What you need to do:
Rewrite the stretch of lines from the one containing "Task: Open the Dashboard tab" through the one containing "pos(1413,287)", replacing "refresh" with "reload" and leaving everything else unchanged. Give back only those lines, without the pictures.

Source data:
● ● ● ● ● ● ●

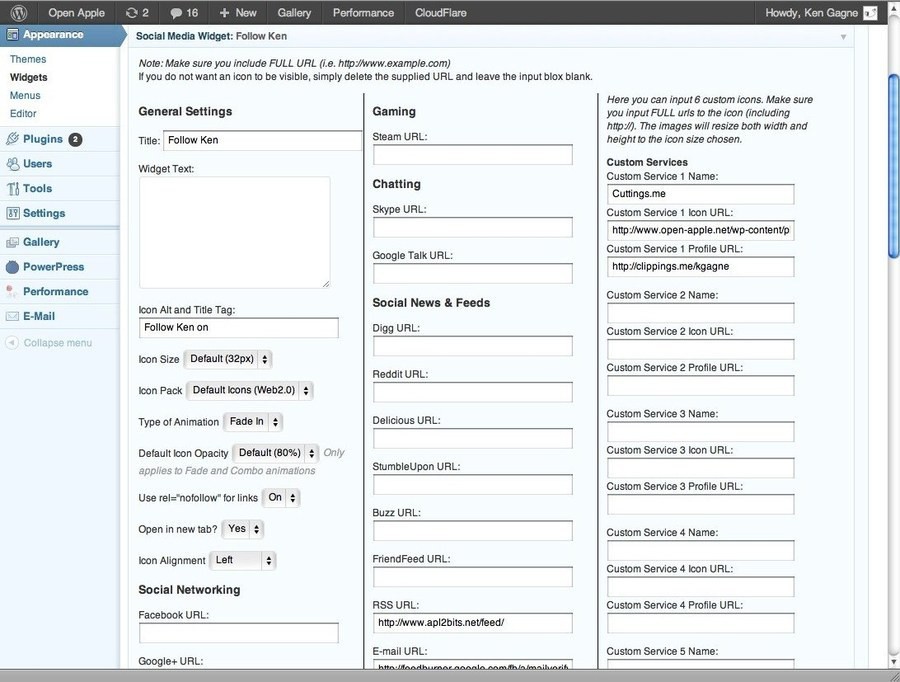The width and height of the screenshot is (900, 682).
Task: Click the Tools sidebar icon
Action: pyautogui.click(x=13, y=189)
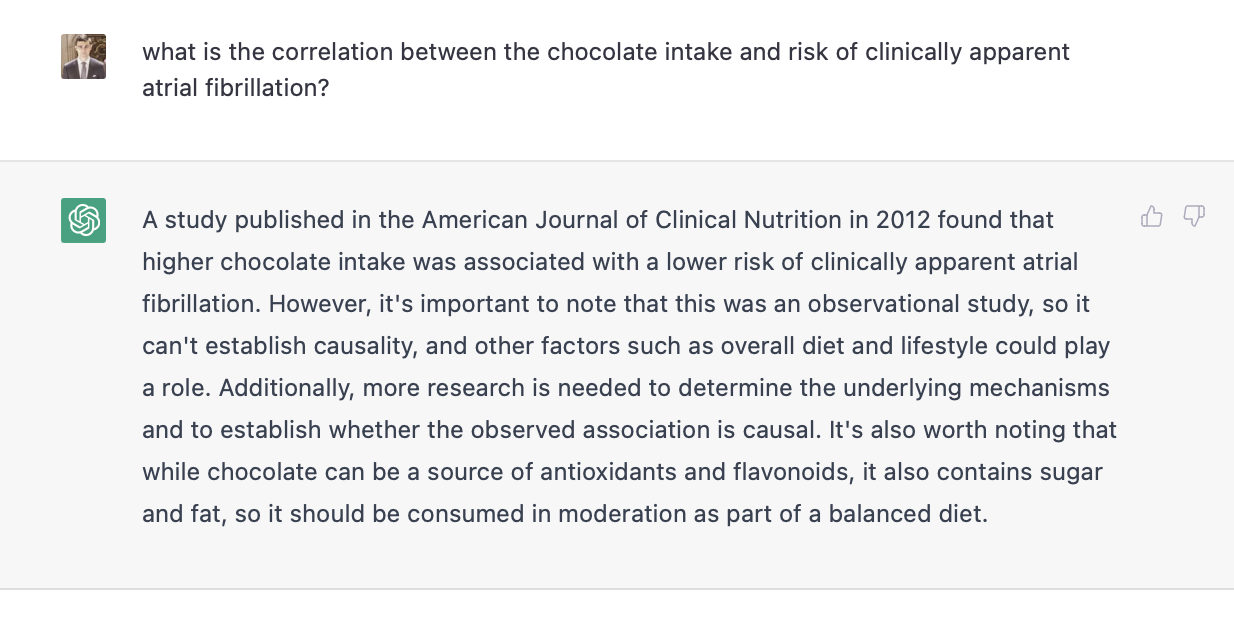Click the word 'fibrillation.' starting the third response line
Image resolution: width=1234 pixels, height=642 pixels.
(202, 304)
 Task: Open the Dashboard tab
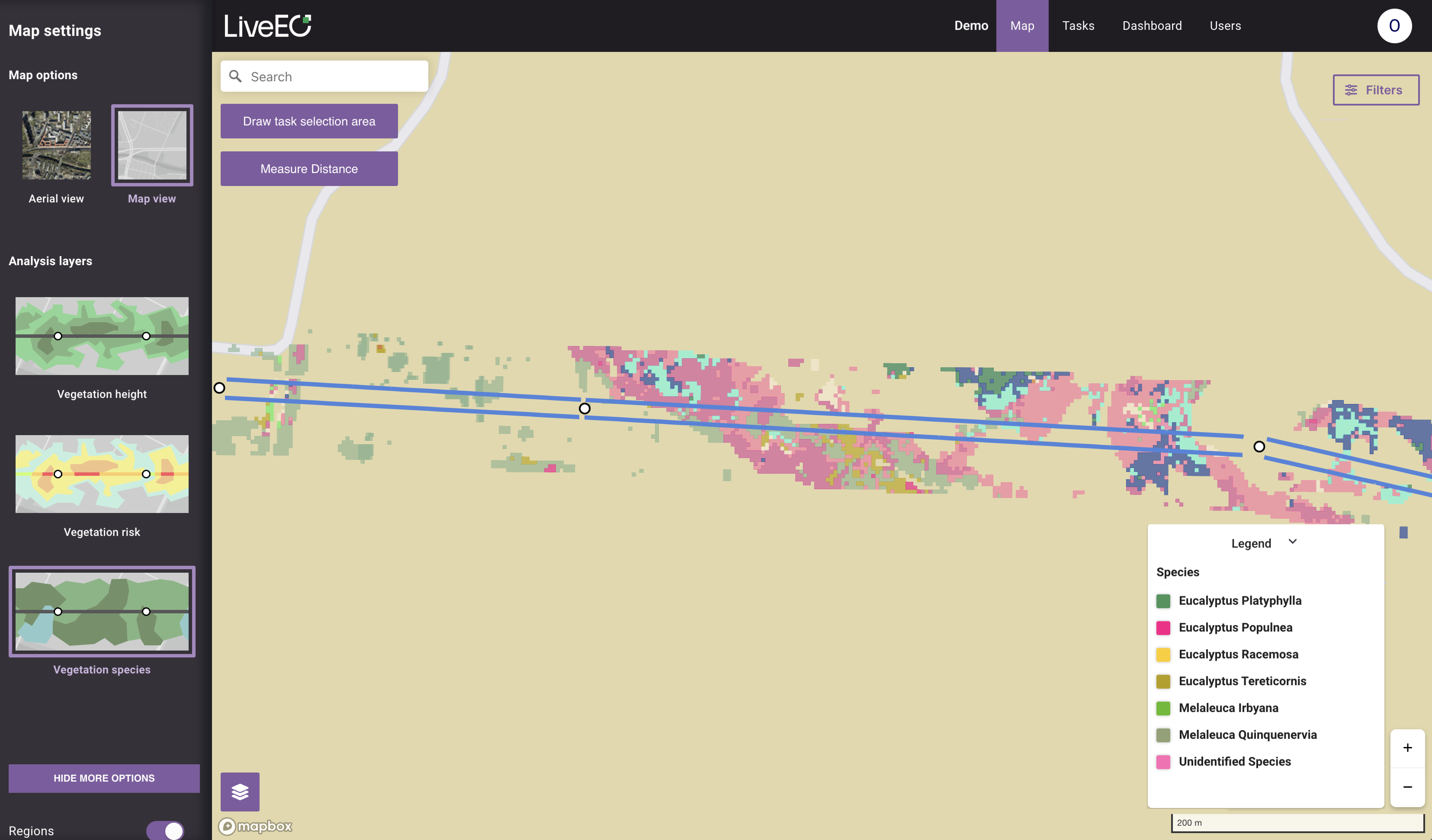click(1152, 26)

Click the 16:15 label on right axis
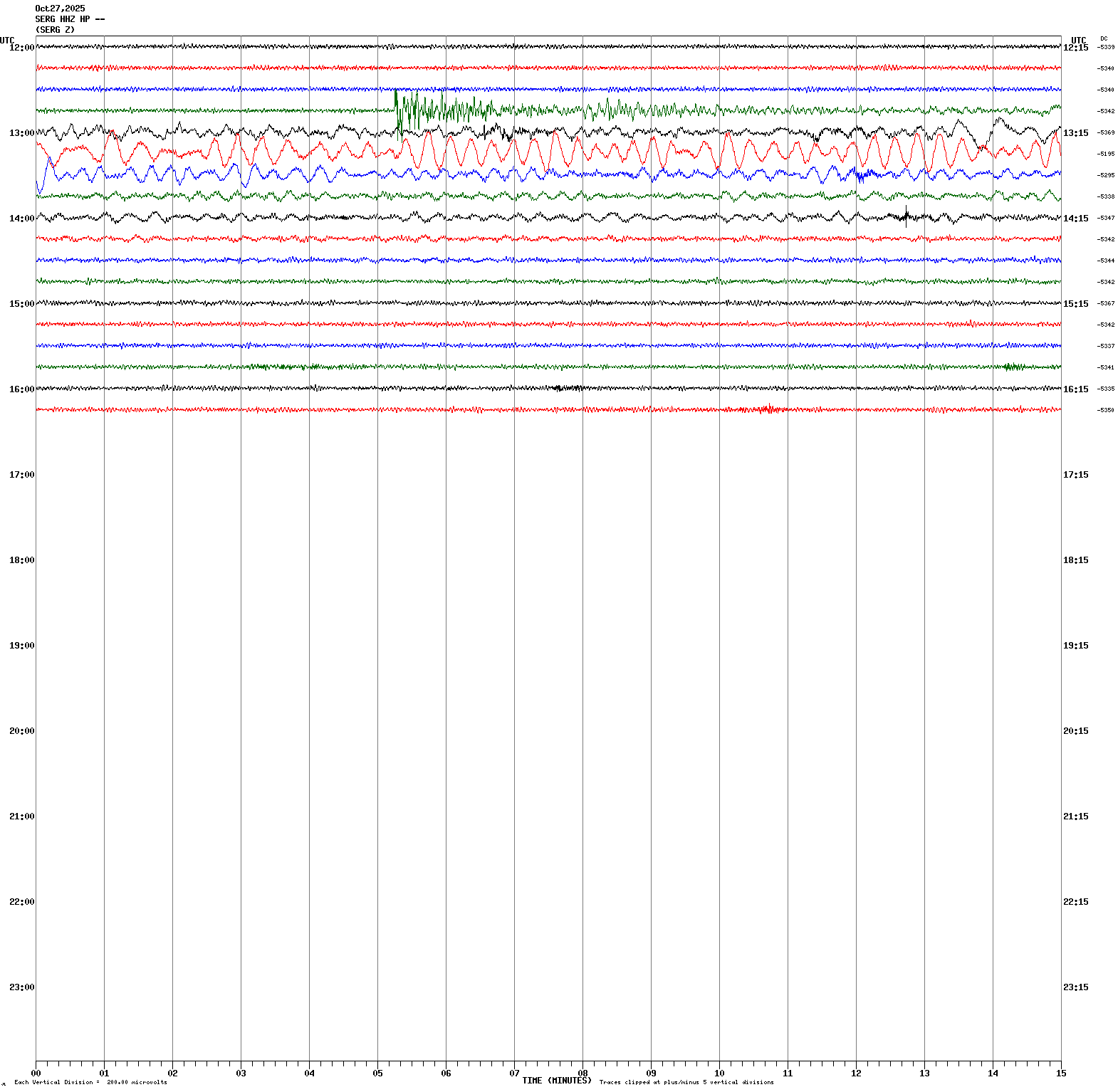pos(1075,389)
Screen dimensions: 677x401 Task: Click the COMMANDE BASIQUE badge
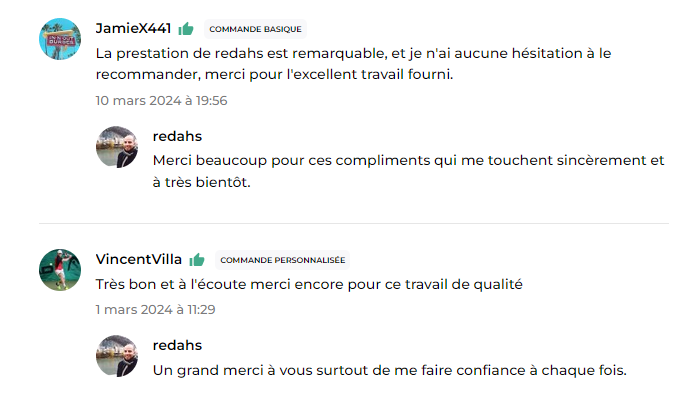pyautogui.click(x=255, y=29)
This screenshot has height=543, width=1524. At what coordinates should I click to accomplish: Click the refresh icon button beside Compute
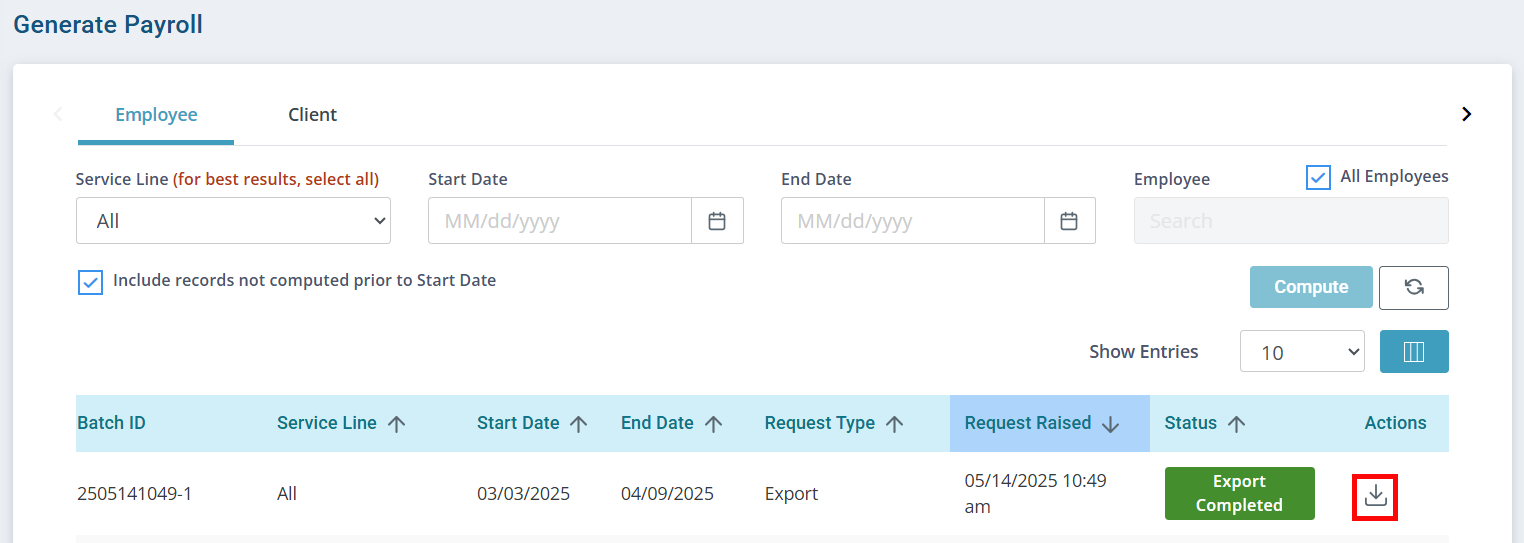pos(1413,287)
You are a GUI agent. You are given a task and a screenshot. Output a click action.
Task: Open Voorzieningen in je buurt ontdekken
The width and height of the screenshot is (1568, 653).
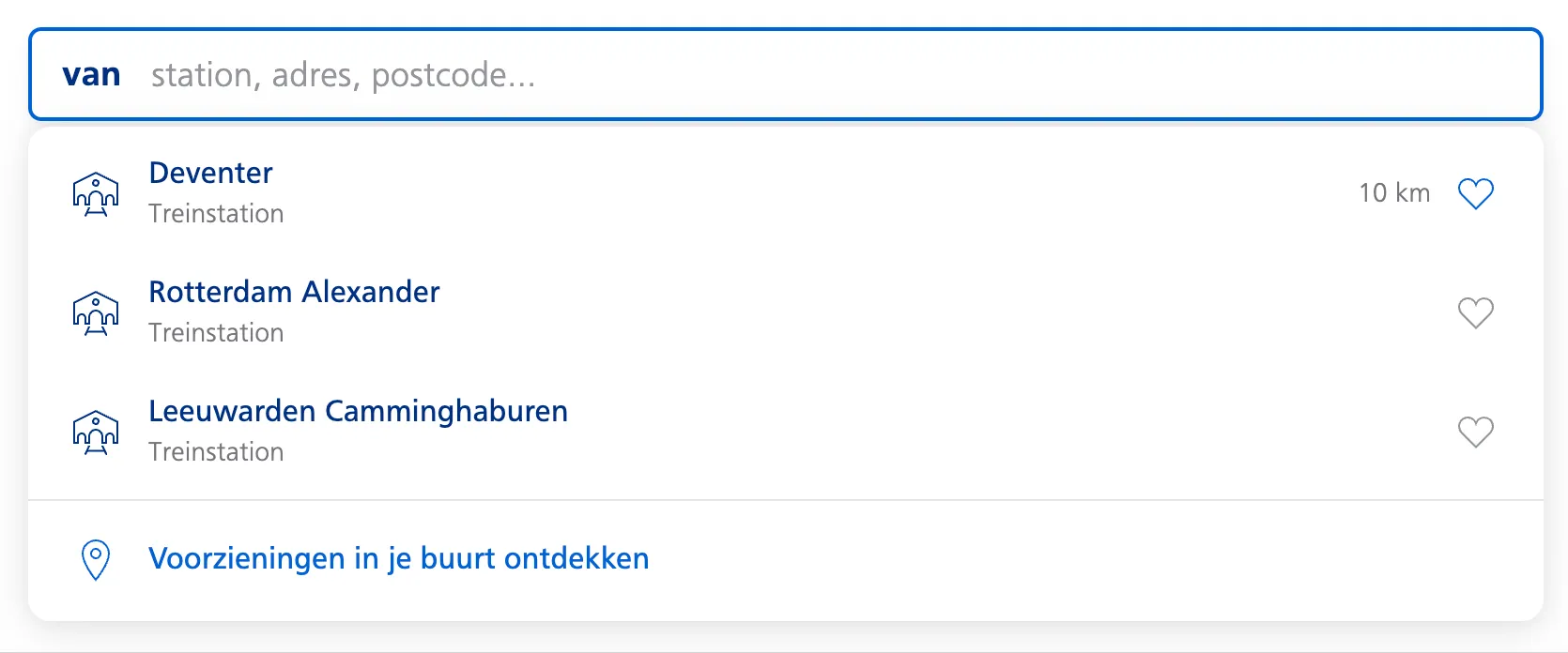tap(399, 559)
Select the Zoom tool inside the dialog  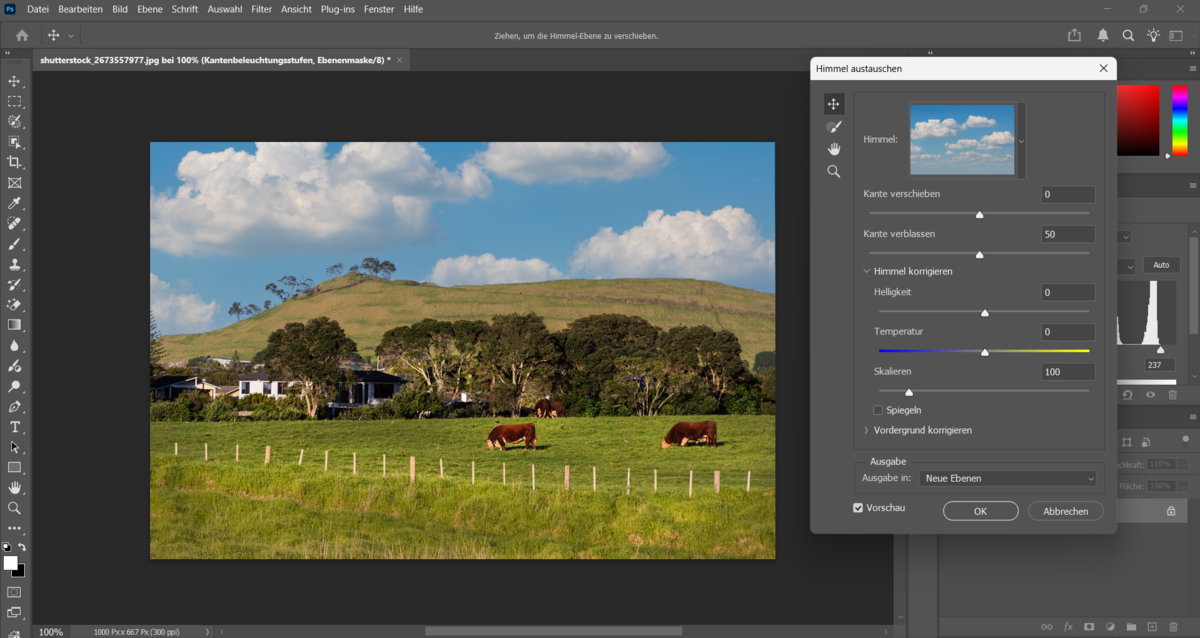point(834,171)
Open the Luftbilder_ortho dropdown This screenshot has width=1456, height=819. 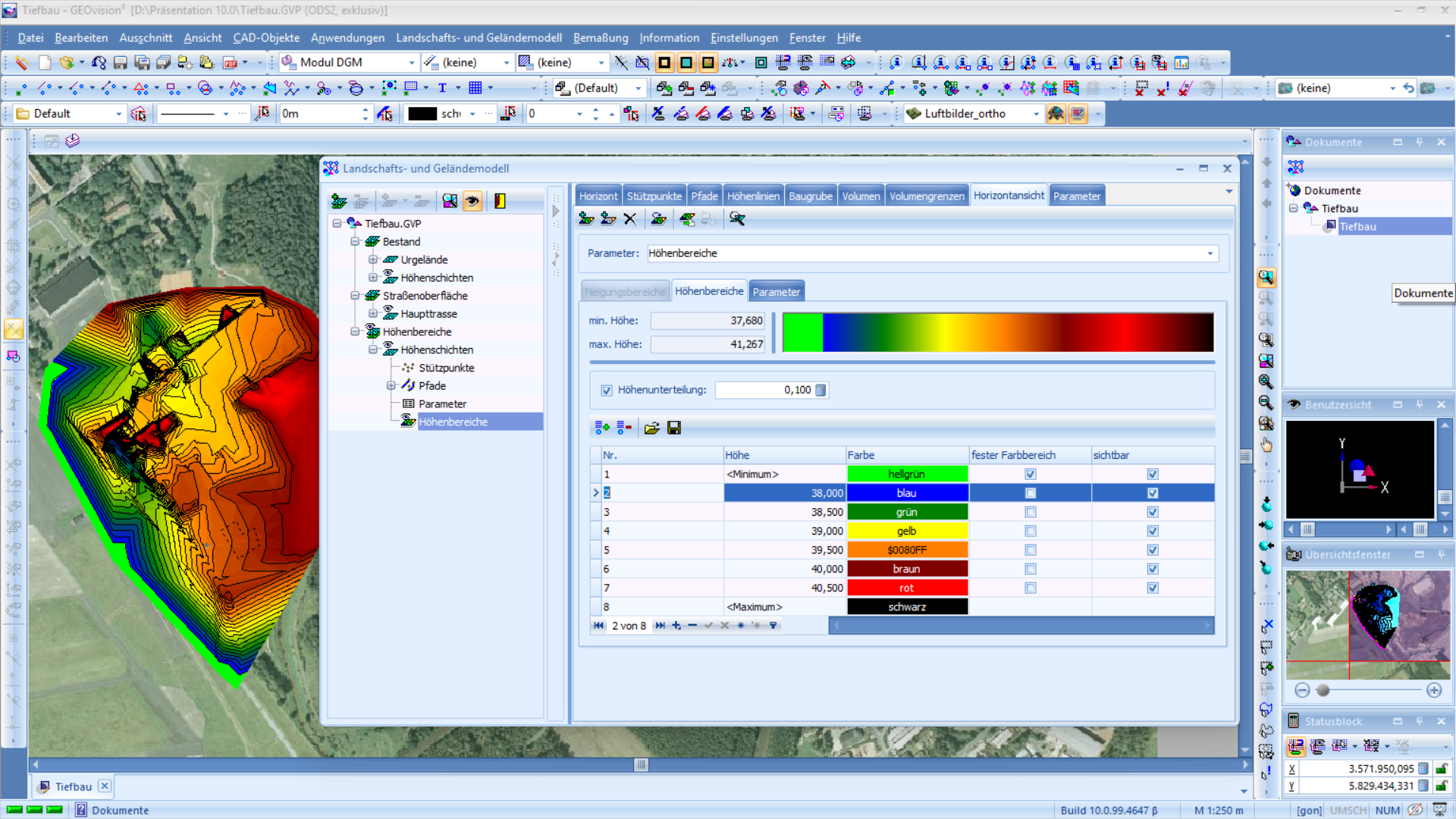(1036, 114)
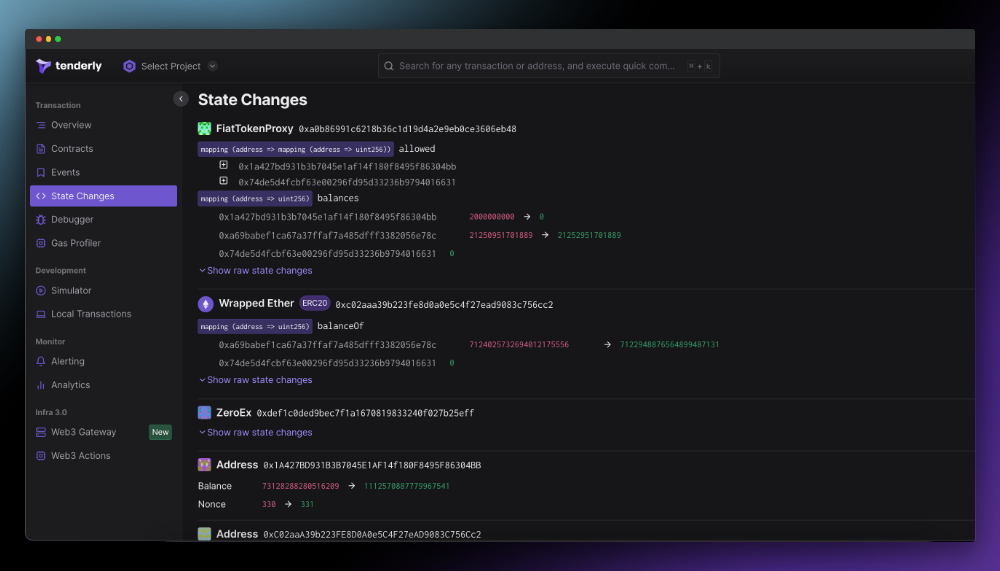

● ● ● ● ● ● ●

The answer:
 Task: Open the Dashboard tab
click(1152, 26)

Click the 16:15 label on right axis
pos(1075,389)
Screen dimensions: 677x401 Task: Click the COMMANDE BASIQUE badge
pyautogui.click(x=255, y=29)
This screenshot has height=543, width=1524. At what coordinates should I click to accomplish: Click the reload icon button beside Compute
pos(1413,287)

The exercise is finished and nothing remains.